Content starts
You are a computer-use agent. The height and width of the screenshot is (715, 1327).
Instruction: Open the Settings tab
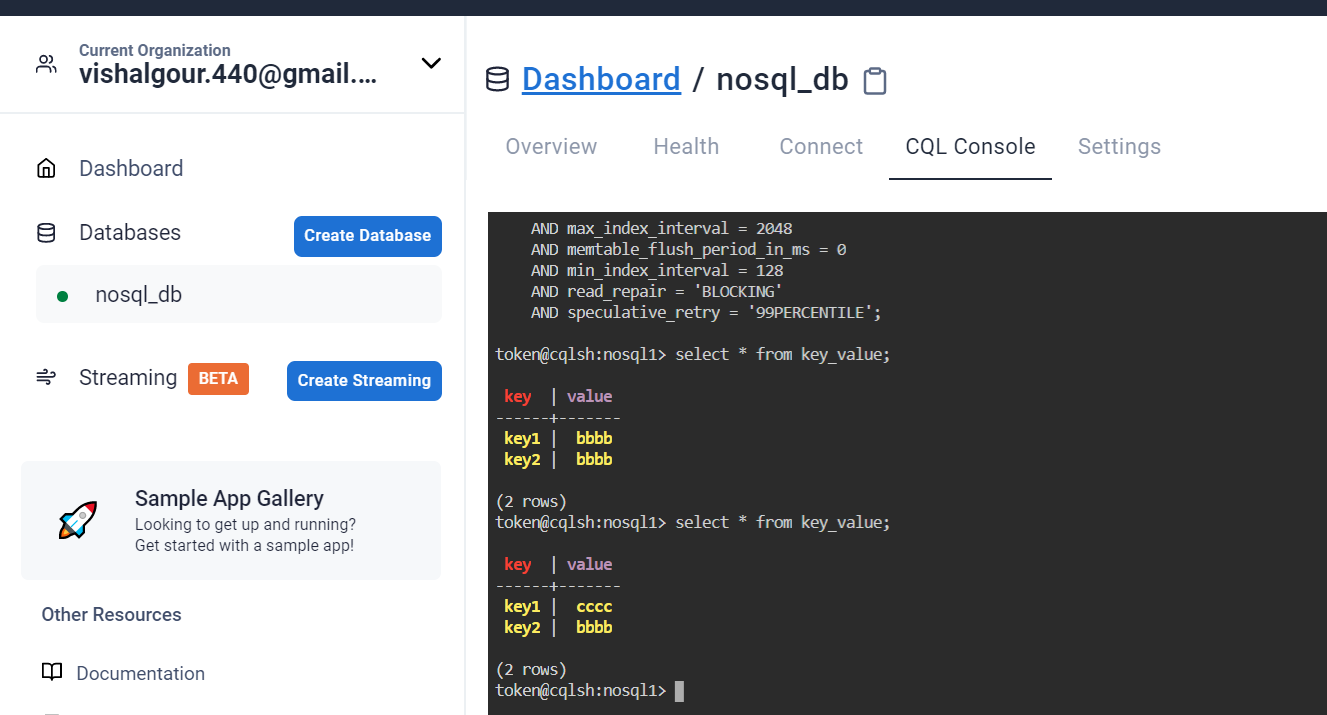click(1119, 146)
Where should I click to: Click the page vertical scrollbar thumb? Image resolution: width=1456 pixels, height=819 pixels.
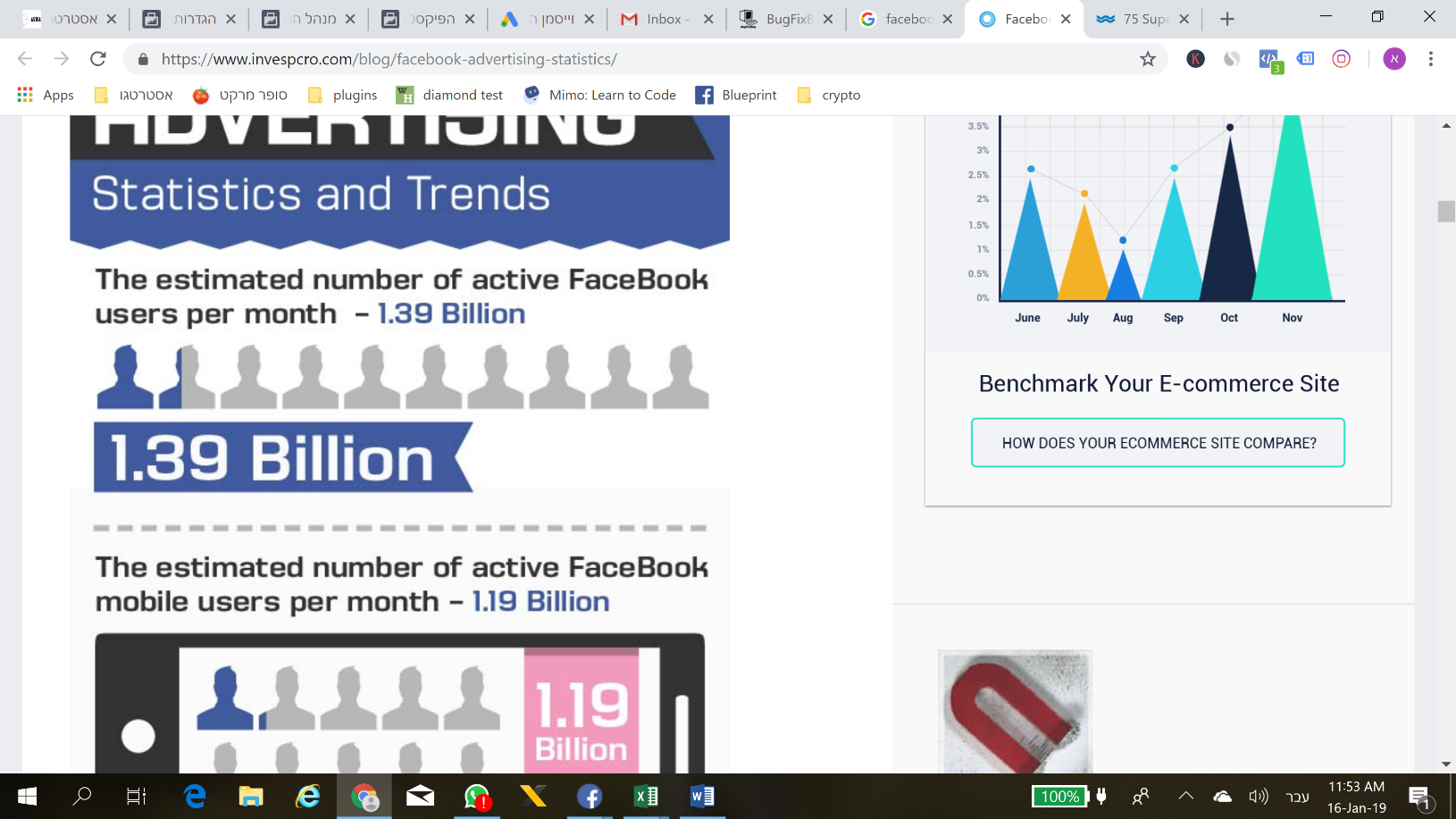tap(1446, 212)
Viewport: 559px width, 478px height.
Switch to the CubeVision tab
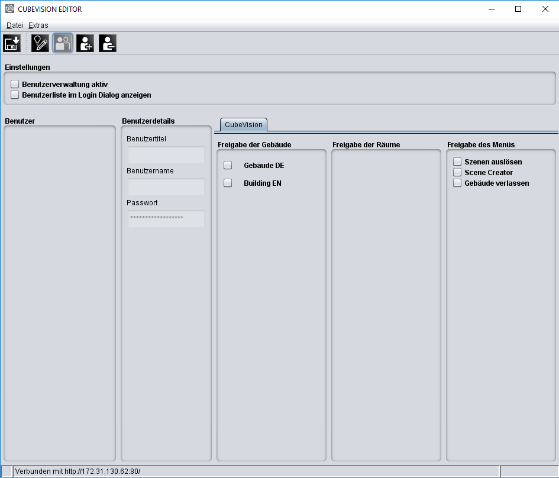tap(243, 125)
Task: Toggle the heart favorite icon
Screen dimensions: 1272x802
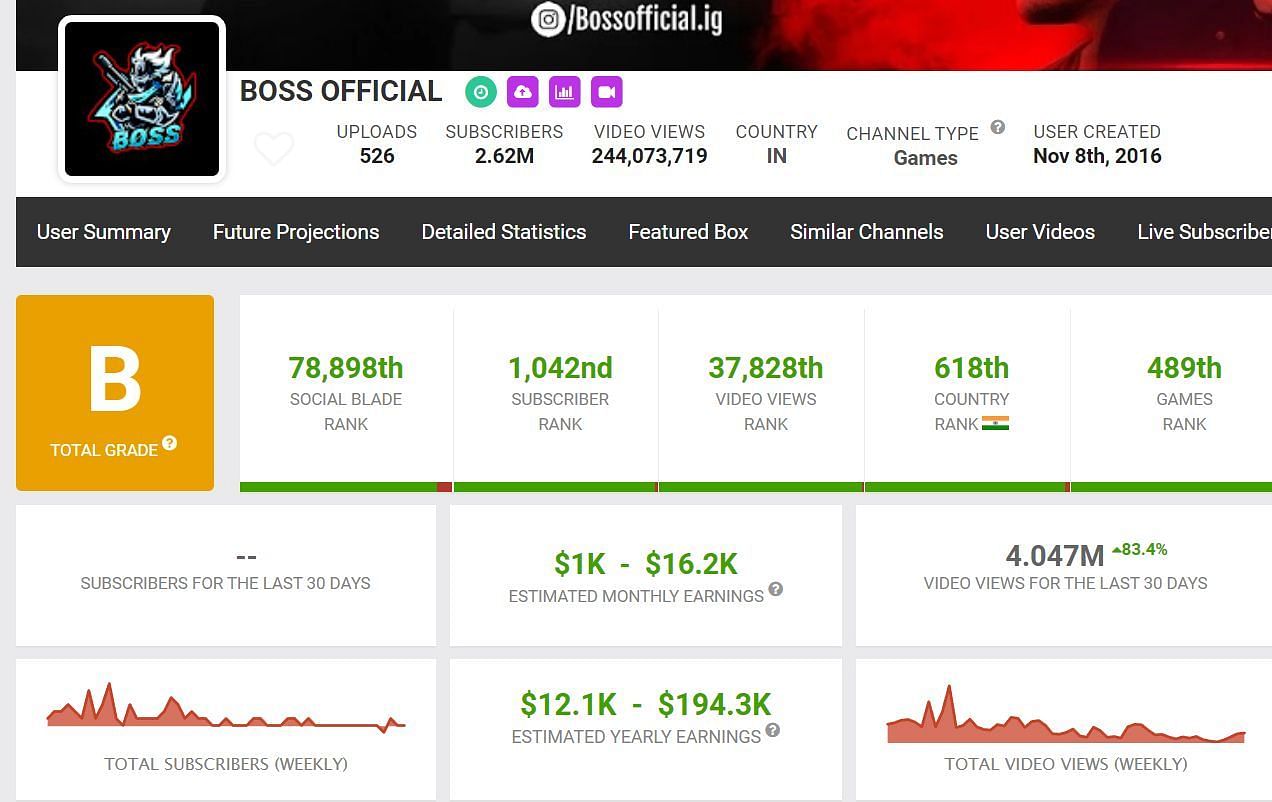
Content ends
#### [Your goal]
Give an exact copy of the listing above that leaves out every picture.

#### [Solution to this task]
You are a computer-use agent. The height and width of the screenshot is (715, 1327).
Instruction: Open the Settings tab
click(1119, 146)
Where should I click to: Click the page vertical scrollbar thumb? Image resolution: width=1456 pixels, height=819 pixels.
tap(1446, 212)
Viewport: 559px width, 478px height.
Switch to the CubeVision tab
tap(243, 125)
Task: Toggle the heart favorite icon
Screen dimensions: 1272x802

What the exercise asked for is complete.